Recent results show that the homeodomain transcription factor Prox-1 is
an important lymphatic endothelial cell (LEC) fate-determining factor
which can induce LEC-specific gene transcription even in blood vascular
endothelial cells (BECs). This suggests that the distinct phenotypes of
cells in the adult vascular endothelium are plastic and sensitive to
transcriptional reprogramming, which might be useful for future
therapeutic applications involving endothelial cells.

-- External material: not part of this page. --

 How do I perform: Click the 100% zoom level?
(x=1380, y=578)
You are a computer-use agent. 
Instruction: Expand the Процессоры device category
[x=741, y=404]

Vascular endothelial growth factor-C (VEGF-C) and VEGF-D are peptide
growth factors capable of inducing the growth of new lymphatic vessels
in vivo in a process called lymphangiogenesis. They belong to the
larger family which also includes VEGF, placenta growth factor (PlGF)
and VEGF-B, VEGF-C and VEGF-D are ligands for the endothelial cell
specific tyrosine kinase receptors VEGFR-2 and VEGFR-3. In adult human
as well as mouse tissues VEGFR-3 is expressed predominantly in
lymphatic endothelial cells which line the inner surface of lymphatic

While VEGFR-2 is thought to be the main mediator of angiogenesis,
VEGFR-3 signaling is crucial for the development of the lymphatic
vessels. Heterozygous inactivation of the VEGFR-3 tyrosine kinase leads
to primary lymphedema due to defective lymphatic drainage in the limbs.
Other factors that seem to be involved in lymphangiogenesis include the
Tie/angiopoietin system, neuropilin-2 and integrin alpha 9. VEGF-C
induces lymphatic vessel growth, but high levels of VEGF-C also
resulted in blood vessel leakiness and growth.

The VEGFR-3-specific mutant form of VEGF-C called VEGF-C156S lacks
blood vascular side effects but is sufficient for therapeutic
lymphangiogenesis in a mouse model of lymphedema. As VEGF-C156S is a specific lymphatic endothelial growth factor in the skin, it provides
an attractive molecule for pro-lymphangiogenic therapy.